Kim Ephgrave Visiting Professors have an opportunity to share professional and personal experiences with Department Chairs, Faculty, Residents and Students through grand rounds, walk rounds, lecture and research presentations and other arranged opportunities.
Medical Centers provide the platform for the experience by hosting the Kim Ephgrave Visiting Professor at a breakfast, luncheon and/or dinner meetings and arranging for clinical experiences.
The following is from one of the 2014 Visiting Professors: Dr.

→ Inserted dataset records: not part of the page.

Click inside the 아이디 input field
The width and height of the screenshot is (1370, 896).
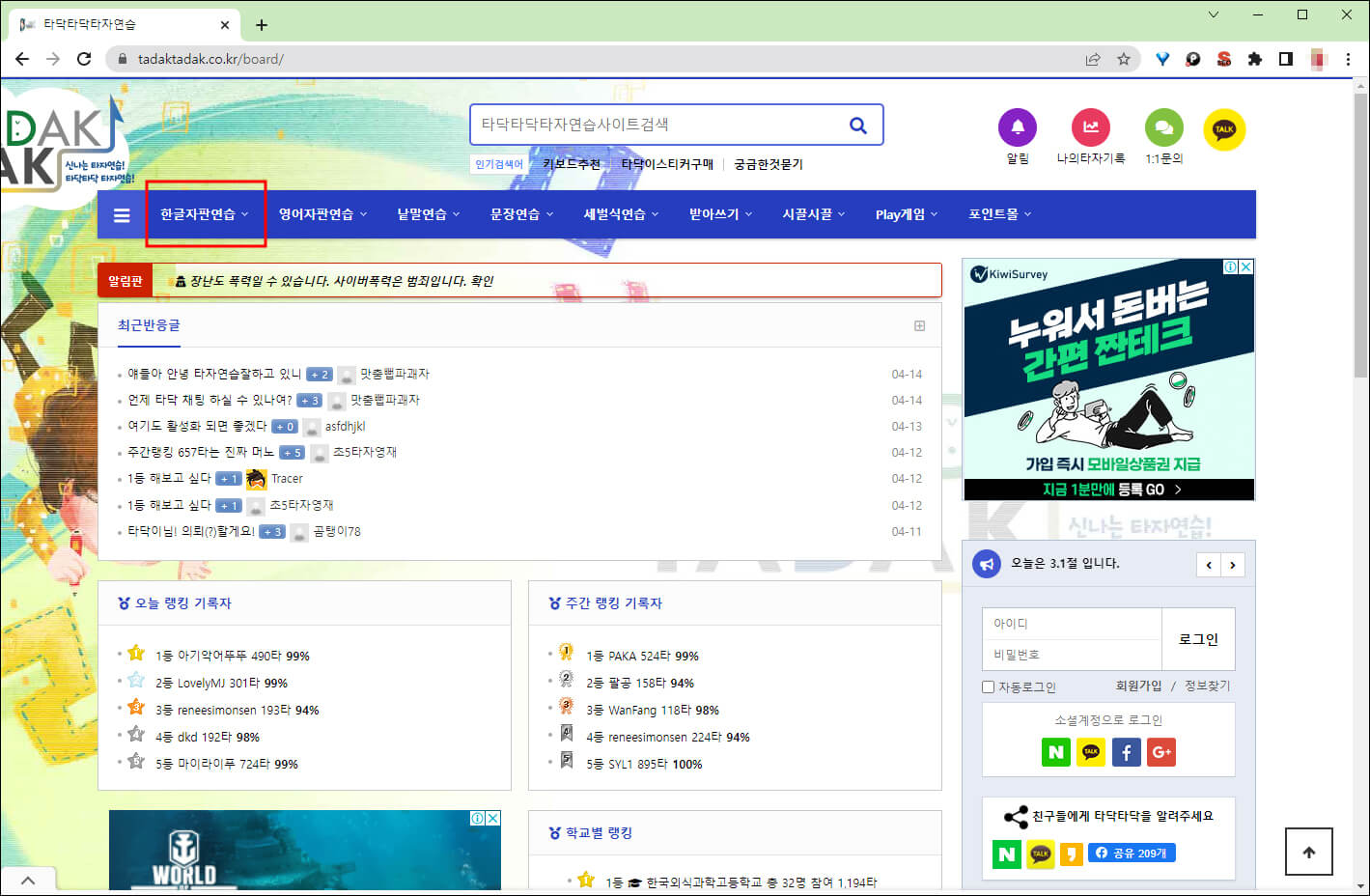pos(1070,624)
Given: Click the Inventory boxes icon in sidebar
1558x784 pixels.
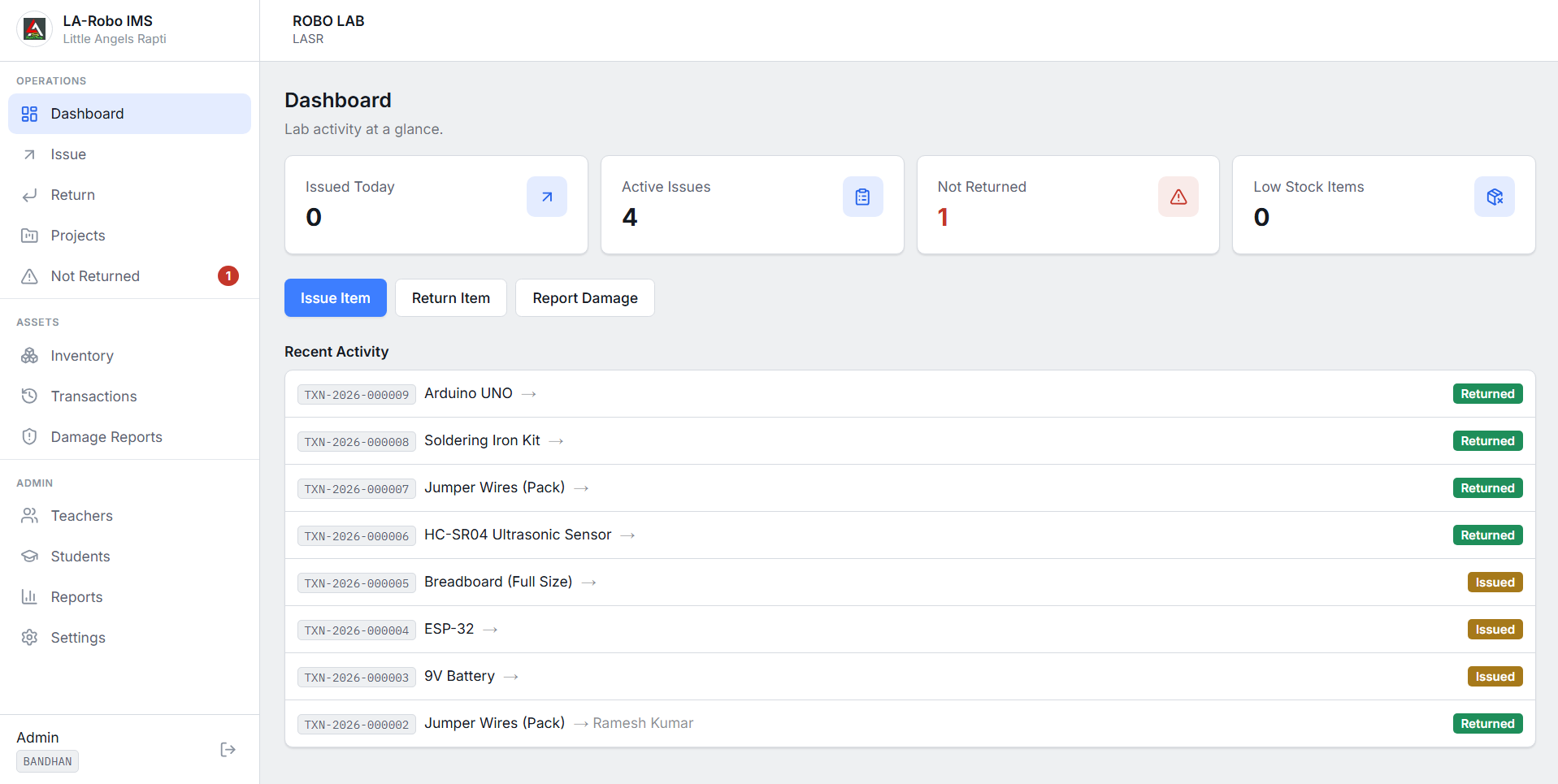Looking at the screenshot, I should point(30,356).
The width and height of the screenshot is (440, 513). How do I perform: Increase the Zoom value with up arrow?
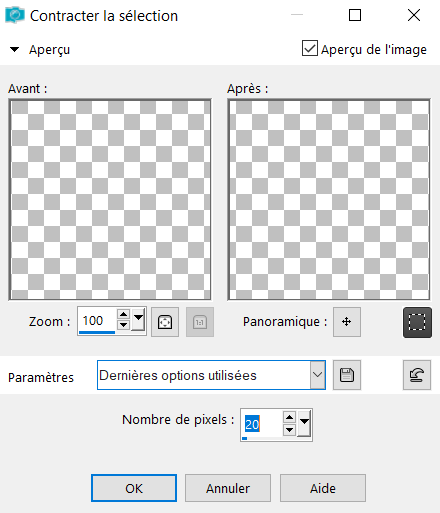[124, 314]
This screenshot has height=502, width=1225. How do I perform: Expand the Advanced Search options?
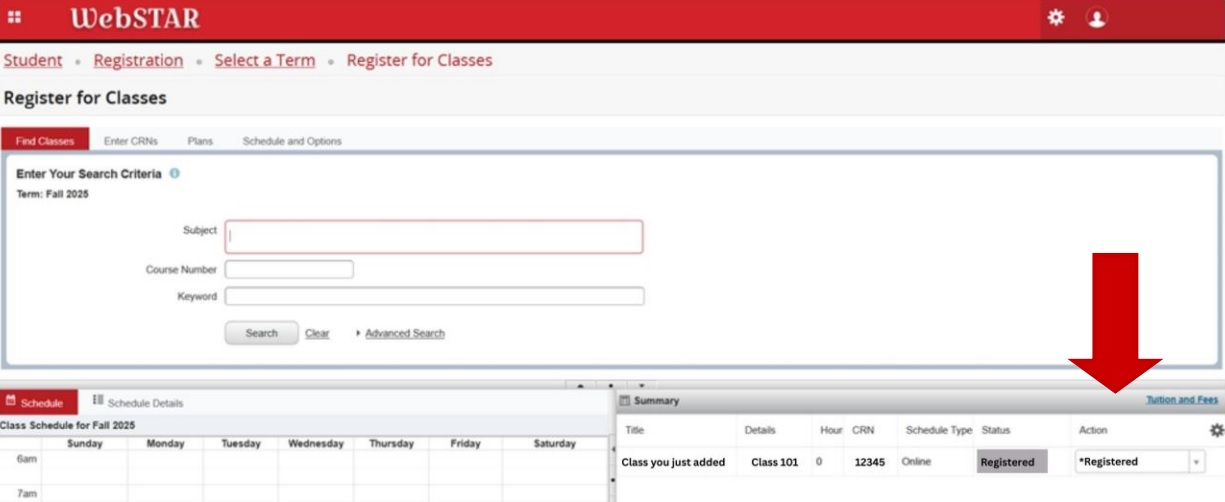point(404,333)
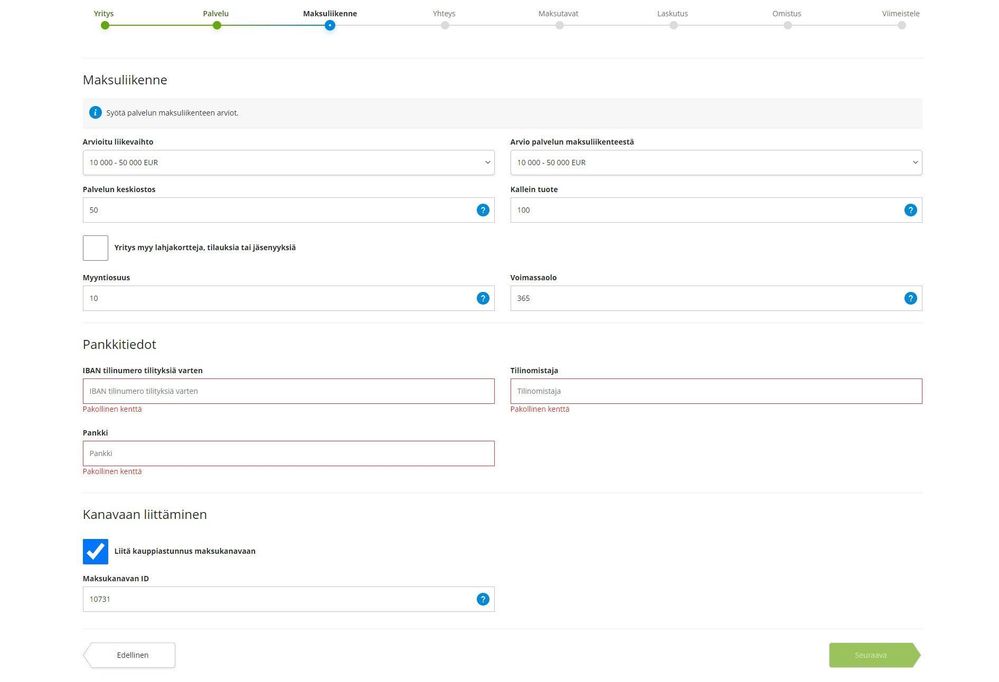Show Voimassaolo help tooltip icon

click(910, 298)
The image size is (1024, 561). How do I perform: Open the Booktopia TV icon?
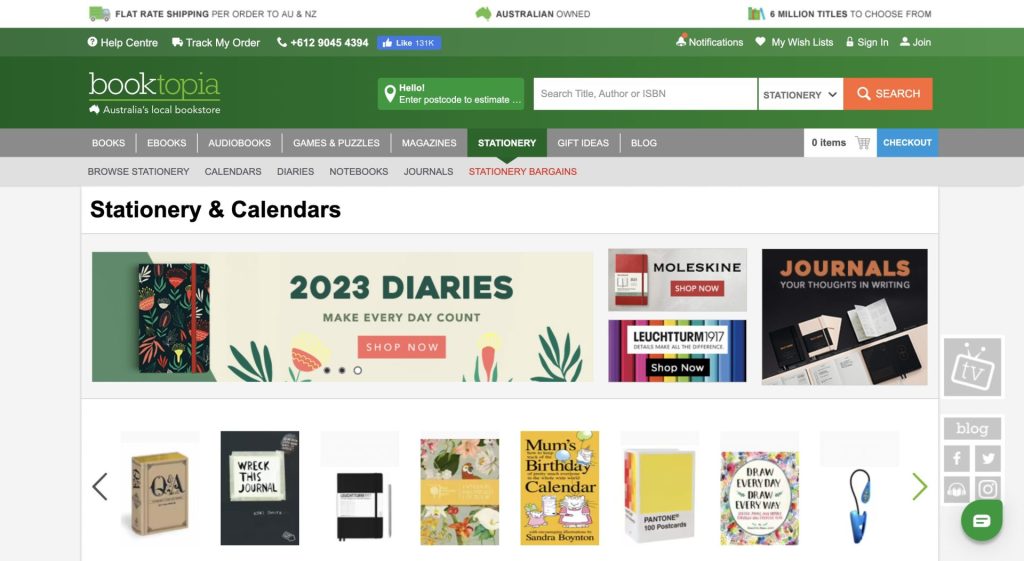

Betsy Tuttle Newhall who visited Cleveland Clinic.
It was my honor
and pleasure to represent the Association of Women Surgeons as the Kim Ephgrave
Visiting Professor this year at the Cleveland Clinic Foundation (CCF). I had a
wonderful time and gave two talks, one to the Women’s Physician Professional Association
and the other at the Digestive Disease Grand Rounds. I interacted with
physicians, surgeons, residents and students. Dr. Jane Wey and Dr. Walsh were
outstanding hosts and I am grateful for their time and effort. I would also
like to thank the transplant team, who spent the morning with me presenting
incredibly challenging cases – the sort all transplant surgeons care for, and
in some circumstances, dread. I am grateful to Dr. Charlie Miller and his team
for their incredible attention. Finally, to Dr. Dympna Kelly who gave me the
most outstanding introduction. (I kept looking behind me to see to whom she was
really referring.) I have known Dr. Kelly for some time and was happy to see
that she is happy and fulfilled in her role at the CCF. Thanks to all of you
for this great honor.
In speaking to the
Professional Women’s Association Tuesday night, I had the honor of reflecting
on my now twenty years of practice and being a woman in Academic Surgery. I had
the luxury of recently writing a chapter for the Surgical Career Guide for AWS
with Dr. Leigh Neumayer regarding leadership and was able to put that together
with my experiential advice based on the context of that project. It is hard to
believe that I am now fifty years of age, with a teenager, a son who will soon
be a teenager, and married for twenty-three years. Life moves quickly both
professionally and personally. I believe that the life unexamined, while worth
living (my apologies to Socrates), is not becoming of an intellectual woman. I
have found fifty to be a freeing birthday and less a birthday based in fear.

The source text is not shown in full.